Alexander Opoku (born 31 August 1974) is a Ghanaian former professional footballer who played as a midfielder.

==Club career==
Opoku played in Ghana for Brong Ahafo United from age 15, before moving to Germany where he joined VfB Leipzig. With Leipzig he played in the Bundesliga, making 10 appearances and scoring one goal. He made his debut in the 1993–94 season, coming off the bench in the 75th minute for Matthias Liebers against Eintracht Frankfurt on the eleventh matchday, as the match would finish in a 2–1 loss. Opoku's other appearances in the Bundesliga also remained winless, as Leipzig finished bottom of the table with only 17 points. After being relegated to the 2. Bundesliga, he made 54 appearances in the next four seasons and scored three goals.

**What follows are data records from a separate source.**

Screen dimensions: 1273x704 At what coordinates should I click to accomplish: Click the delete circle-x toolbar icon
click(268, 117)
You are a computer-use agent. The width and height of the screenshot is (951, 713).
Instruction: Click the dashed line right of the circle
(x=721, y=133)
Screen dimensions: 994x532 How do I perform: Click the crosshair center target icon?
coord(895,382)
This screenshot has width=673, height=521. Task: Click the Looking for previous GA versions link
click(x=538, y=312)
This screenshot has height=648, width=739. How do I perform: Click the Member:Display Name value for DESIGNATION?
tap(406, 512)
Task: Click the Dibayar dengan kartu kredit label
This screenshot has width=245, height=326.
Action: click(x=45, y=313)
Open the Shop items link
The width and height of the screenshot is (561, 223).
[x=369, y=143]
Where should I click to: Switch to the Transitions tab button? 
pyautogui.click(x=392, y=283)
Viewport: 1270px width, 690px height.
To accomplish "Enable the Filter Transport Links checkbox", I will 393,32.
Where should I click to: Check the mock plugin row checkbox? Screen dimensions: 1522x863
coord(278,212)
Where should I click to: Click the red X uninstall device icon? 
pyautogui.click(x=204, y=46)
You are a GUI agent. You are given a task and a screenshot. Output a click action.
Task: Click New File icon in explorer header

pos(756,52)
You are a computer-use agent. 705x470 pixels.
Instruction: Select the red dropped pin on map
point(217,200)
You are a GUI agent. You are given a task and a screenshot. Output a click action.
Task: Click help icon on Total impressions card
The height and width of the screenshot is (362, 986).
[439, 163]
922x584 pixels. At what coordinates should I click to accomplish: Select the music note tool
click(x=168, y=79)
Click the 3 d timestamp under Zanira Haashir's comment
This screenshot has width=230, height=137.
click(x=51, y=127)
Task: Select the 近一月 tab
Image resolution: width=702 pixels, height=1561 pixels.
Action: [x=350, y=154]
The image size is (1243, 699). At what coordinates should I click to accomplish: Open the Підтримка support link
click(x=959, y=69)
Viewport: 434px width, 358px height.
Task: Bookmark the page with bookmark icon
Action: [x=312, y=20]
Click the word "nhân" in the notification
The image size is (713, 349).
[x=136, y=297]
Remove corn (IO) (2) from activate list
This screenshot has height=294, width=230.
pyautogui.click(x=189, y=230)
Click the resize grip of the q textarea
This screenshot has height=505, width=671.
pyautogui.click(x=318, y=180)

Opoku left the club after the 1997–98 season, after Leipzig were once again relegated. He moved to FC Remscheid for one season, then to FSV Frankfurt in the Regionalliga Süd. Later he played for SV Rot-Weiß Bad Muskau.

==International career==
Opoku was a member of the Ghana U17 that won the 1991 FIFA U-17 World Championship. He led the team, which was coached by Otto Pfister, as the captain.